In a one paragraph addition, Justice Scalia says “I join the judgment of the Court, and all of its opinion except Part I-A and some portions of the rest of the opinion going into fine details of molecular biology. I am unable to affirm those details on my own knowledge…”.
That statement is why I did not raise my hand when asked about my genome a few weeks ago. I am a curious fellow; I would love to know what is in there. What holds me back is the speed at which our science is outstripping our policy.
Patent law is a small portion of public policy, but it bothers me that the basics of genetics – genes and screens – are just now being properly implemented. The Human Genome Project was funded by Congress in 1987 and its first draft published in 2001. Today thousands upon thousands of unique genomes are being sequenced and analyzed with powerful tools far more complicated than a screen for breast cancer risk. While the Myriad case is not the first canonization of genetic policy, we still ought to stop and ask the question: Are we adequately prepared for the ethical and practical conundrums of the genetic revolution?
In a media scene currently full of news about National Security Agency (NSA) surveillance programs, national security, and Internet freedom, we need to add human genetics to the conversation. I am concerned that the precedents set now will be extremely influential in how our genetic policies continue to take shape. Given the potential dangers of widely available genomic information, it is imperative that as a society we begin to think deeply and carefully about the ethics of human genetics and how the law ought to reflect that.
"Is the speed of science outstripping our policy?" Photo Courtesy of U.S. Department of Energy Office of Science.
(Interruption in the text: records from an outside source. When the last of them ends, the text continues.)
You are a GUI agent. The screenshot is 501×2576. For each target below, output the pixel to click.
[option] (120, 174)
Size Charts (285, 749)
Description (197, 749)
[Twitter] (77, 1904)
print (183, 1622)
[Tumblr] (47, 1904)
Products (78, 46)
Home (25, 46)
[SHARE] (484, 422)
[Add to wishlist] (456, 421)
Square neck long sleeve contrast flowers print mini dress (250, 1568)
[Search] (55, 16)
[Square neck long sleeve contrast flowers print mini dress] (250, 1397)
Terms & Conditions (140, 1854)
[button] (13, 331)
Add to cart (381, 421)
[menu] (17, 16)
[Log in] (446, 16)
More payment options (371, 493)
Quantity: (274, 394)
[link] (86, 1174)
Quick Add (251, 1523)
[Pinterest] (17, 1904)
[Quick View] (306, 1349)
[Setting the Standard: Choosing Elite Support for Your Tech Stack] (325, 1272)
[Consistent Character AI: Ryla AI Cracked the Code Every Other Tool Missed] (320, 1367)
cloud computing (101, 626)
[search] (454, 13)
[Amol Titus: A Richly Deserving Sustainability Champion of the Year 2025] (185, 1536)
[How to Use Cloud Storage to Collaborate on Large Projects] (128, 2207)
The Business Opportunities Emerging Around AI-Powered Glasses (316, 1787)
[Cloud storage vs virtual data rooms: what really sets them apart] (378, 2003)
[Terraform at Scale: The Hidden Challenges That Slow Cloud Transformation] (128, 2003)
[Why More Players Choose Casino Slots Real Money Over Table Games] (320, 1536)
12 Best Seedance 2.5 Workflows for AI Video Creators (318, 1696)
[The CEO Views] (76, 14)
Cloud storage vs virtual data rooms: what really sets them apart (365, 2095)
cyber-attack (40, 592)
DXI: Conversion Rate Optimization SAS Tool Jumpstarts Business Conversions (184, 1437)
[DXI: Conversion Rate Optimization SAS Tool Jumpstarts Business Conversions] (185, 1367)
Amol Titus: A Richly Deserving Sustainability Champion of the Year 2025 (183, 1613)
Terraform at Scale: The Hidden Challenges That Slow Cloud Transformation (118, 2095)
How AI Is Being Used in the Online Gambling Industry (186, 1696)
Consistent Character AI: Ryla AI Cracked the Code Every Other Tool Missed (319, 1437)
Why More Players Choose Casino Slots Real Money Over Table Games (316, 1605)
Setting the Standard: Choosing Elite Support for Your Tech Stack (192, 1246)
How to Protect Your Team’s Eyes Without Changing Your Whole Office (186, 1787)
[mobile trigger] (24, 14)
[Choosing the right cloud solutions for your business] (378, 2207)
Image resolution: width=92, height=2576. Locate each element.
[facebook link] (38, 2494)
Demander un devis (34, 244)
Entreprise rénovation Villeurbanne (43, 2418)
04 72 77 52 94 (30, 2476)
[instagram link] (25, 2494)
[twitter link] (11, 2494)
The Myriad ruling comes down as a reminder that human genetics policy is in its highly malleable infancy. We are in the cautious first steps of defining the rules to the genetics road. How exactly the ubiquitous introduction of genetics to society will begin to impact personalized healthcare, privacy, and business is unclear. As personality, intelligence, health, race and even behavior are assigned genetic explanations, humanity must be valued as something with deeper roots than the 1 percent of our genome which differentiates us from the rest of the animal world. If we discover a test for the genetic signatures of homo/heterosexuality, should the government regulate its use with an age limit? If predisposition to alcoholism can be identified at infancy, is the child already an alcoholic? Who ought to have access to that information? Do we have a right to know the implications of our own genome? Our spouses? Our children?
These are questions about identity and whether our genetic code ought to define our personal and legal lives. These questions are far beyond the scope of The Supreme Court’s ruling on Myriad. But sooner or later information about our lives will become more than a tool for targeting advertisements. Our human genetics policy, from patent law to healthcare and beyond, ought to be guided by a deep respect for human dignity, in the spirit of Imago Dei.
Christians have a chance to bring the core of the Gospel message, God’s delight in individual human persons, and apply it to a brand new area of policy at its most formative moment. We have a chance to dole out a little bit of the Kingdom for the world to see.
Christians ought to remember that The Court serves not as a voice on ethics but as a voice on the law. Myriad is a step in the right direction, but the more important steps will come from informed and engaged people who work to keep human dignity a fundamental goal of genetics policy. I look forward to being a part of the expanding conversation about science, policy, and the how two ought to inform each other.